PHOTO: Pilot gets gabby about the words his colleagues use. (Photo via Flickr/liz west)
Those pilots once again hop on the microphone to interrupt your second viewing of that horrible movie you promised yourself you would never watch.
But there you are, succumbing to life on an airplane. But if only you could decipher the lingo spewing from the front of the plane.
Business Insider’s Benjamin Zhang helps us out in a tremendous way by highlighting Patrick Smith’s work — airline pilot, Ask The Pilot scribe and author of the book “Cockpit Confidential: Everything You Need To Know About Air Travel.”
We couldn’t find any confirmation whether the title was a hat tip to another industry-revealing book, “Kitchen Confidential,” which saw chef and travel expert Anthony Bourdain rise to fame.
In any case, the book, available on Amazon, seems dedicated to pulling back the curtain on a section of the travel landscape we take for granted.
Zhang spotted a glossary from Smith’s website, highlighting some of the words we are familiar with but giving some vital industry context to them.

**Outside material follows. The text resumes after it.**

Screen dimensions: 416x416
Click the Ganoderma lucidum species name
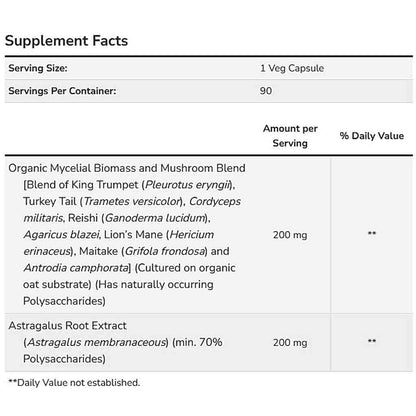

READ MORE: 5 Things Every Pilot and Flight Attendant Want You to Know Before Traveling
Here are just a few we enjoyed.
Last-Minute Paperwork: We’ve heard this one a million times. And it conjures the image of a bunch of pilots trying to finish up some homework before they get to fly the plane.
Well, it’s not entirely far removed from the truth.
Smith writes: “Usually it’s something to do with the weight-and-balance record, a revision to the flight plan, or waiting for the maintenance guys to deal with a write-up and get the logbook in order.”
Flight Deck: As you had previously assumed, this is just the cockpit.
EFC Time: Sadly, if you hear this jargon it usually means you are stuck on the ground or stuck in the air.
Smith states: “The expect further clearance (EFC) time, sometimes called a release time, is the point at which a crew expects to be set free from a holding pattern or exempted from a ground stop.”
The Full, Upright and Locked Position: Airlines like to get wordy, because as this pilot explains, all this simply means is “upright.”
Deadhead: This does not, in this case, mean you follow your favorite band on tour. It actually means the following: “A deadheading pilot or flight attendant is ... repositioning as part of an on-duty assignment. This is not the same as commuting to work or engaging in personal travel.”
Equipment: This proves that airlines are just messing with us now. Smith explains that this simply means, “an airplane. (Is there not something strange about the refusal to call the focal object of the entire industry by its real name?).”
Of course, some of the best ways to discover industry secrets is through Reddit AMAs. One that finally answered a question we had always had was why pilots give us the weather data, as if we could do anything about the landing.
One pilot explained: “Being a pilot myself, I always like to get that information as a passenger...
It gives me a bit of a sense of what kind of landing to expect. If the wind is calm, we're probably going to get a smooth approach. If it's 18 gusting to 29, I might tighten the seat belt a bit.
Plus, for the passengers, the wind is a big part of what the weather is like. Why do they bother telling you anything? It's not like you're going to change clothes before you get there. It's just nice to have an idea of what to expect when you walk outside.”
On the flip side of things, sometimes it all has to do with what you as a passenger have to say.
Recently, we uncovered the reason some flight attendants greet us so consistently as we board the plane (equipment?).
The simple answer is they are checking you out, looking for things that may give them a problem during the flight – such as your inebriation.
Smith’s website and book are just a couple of ways to immerse yourself in the airline industry. And gleaning some of the meaning behind the words and actions we experience at 35,000 feet has a nice soothing effect on the psyche.
Not even the roughest turbulence can get us down now.